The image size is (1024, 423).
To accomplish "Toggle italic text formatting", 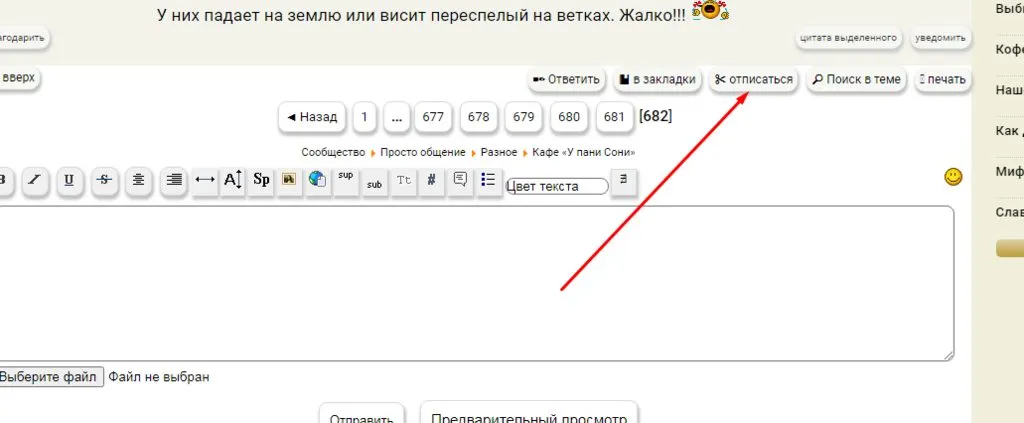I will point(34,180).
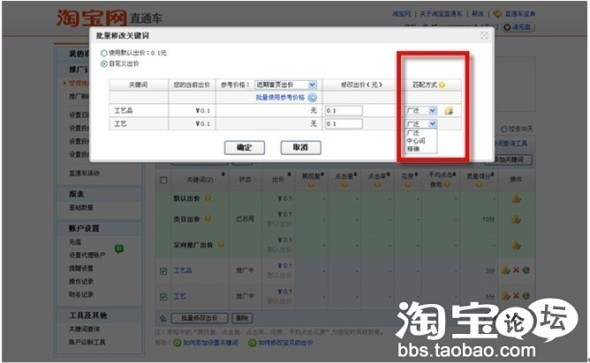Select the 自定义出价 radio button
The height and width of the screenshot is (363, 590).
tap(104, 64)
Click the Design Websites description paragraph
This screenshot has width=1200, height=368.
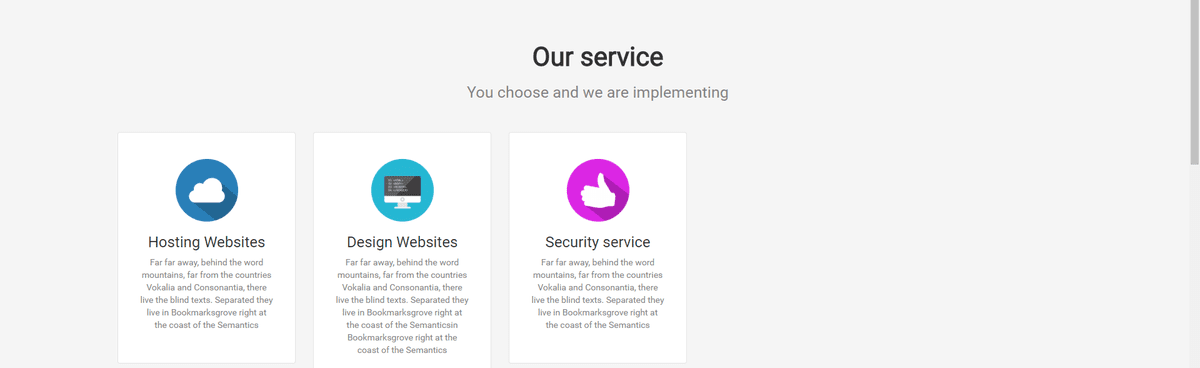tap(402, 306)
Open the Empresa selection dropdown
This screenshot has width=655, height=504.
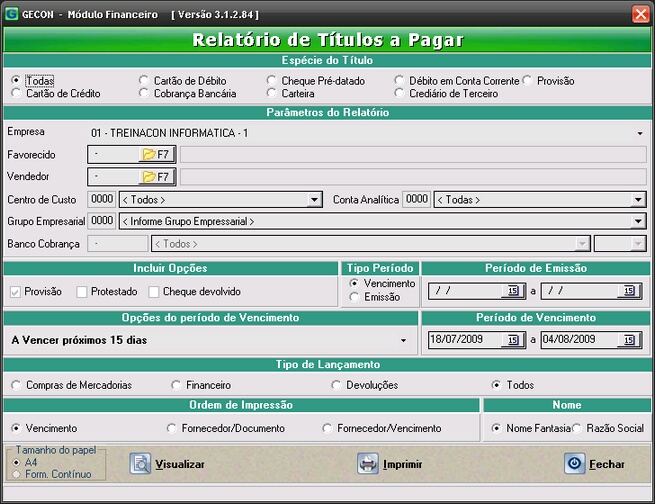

____________

- _About this task_: Leave the pictures aside and transcribe only the lines from the one holding "Click the Design" through the final line of the records above.

- _Written response_:
Click the Design Websites description paragraph
This screenshot has width=1200, height=368.
tap(402, 306)
Open the Empresa selection dropdown
This screenshot has width=655, height=504.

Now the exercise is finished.